Только получив театр, он поставил "Анафазу" -- и она стала знаменем, визитной карточкой, фирменным продуктом театра, поставляемым на гастроли во все страны мира. И к нам привезли именно этот "биологический" спектакль (анафаза -- третья стадия деления растительной и животной клетки, сообщает словарь).

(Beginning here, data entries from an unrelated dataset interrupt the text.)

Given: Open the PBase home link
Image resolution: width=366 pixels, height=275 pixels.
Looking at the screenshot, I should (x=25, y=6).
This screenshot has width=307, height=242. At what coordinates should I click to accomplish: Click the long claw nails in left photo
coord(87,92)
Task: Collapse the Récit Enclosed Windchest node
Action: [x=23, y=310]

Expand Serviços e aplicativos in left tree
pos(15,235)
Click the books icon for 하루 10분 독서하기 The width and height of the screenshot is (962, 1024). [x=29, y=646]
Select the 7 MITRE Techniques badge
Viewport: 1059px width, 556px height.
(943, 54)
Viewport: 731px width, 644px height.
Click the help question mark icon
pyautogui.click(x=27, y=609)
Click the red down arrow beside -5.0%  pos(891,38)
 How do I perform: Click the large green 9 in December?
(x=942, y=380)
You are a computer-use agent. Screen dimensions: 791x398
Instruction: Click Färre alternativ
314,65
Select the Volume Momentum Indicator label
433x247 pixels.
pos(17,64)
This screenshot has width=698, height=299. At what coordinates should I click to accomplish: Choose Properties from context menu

"Анафаза" собрана из клочков, из эпизодов, каждый из которых обладает собственным ритмом и собственным направлением движения. Поначалу кажется -- хаос, бульканье точек под микроскопом; потом выстраивается некоторый ритмический порядок. Эпизоды буйного клокотания (все артисты сидят на стульях -- резко приподнимаются -- прогибаются назад чуть не в "мостик" -- падают на колени перед стулом -- снова садятся) сменяются фрагментами совершенно медитативными (из левого ближнего угла сцены выходит длиннющая колонна -- все танцовщики, выстроившиеся чередой, -- и, переступая маленькими шагами, движется к правому дальнему углу; в руках у танцовщиков при этом пустые пластиковые бутыли; шаг -- удар двух бутылей друг о друга -- еще шаг -- возникновение какого-то африканского, колдовского, шаманского ритма).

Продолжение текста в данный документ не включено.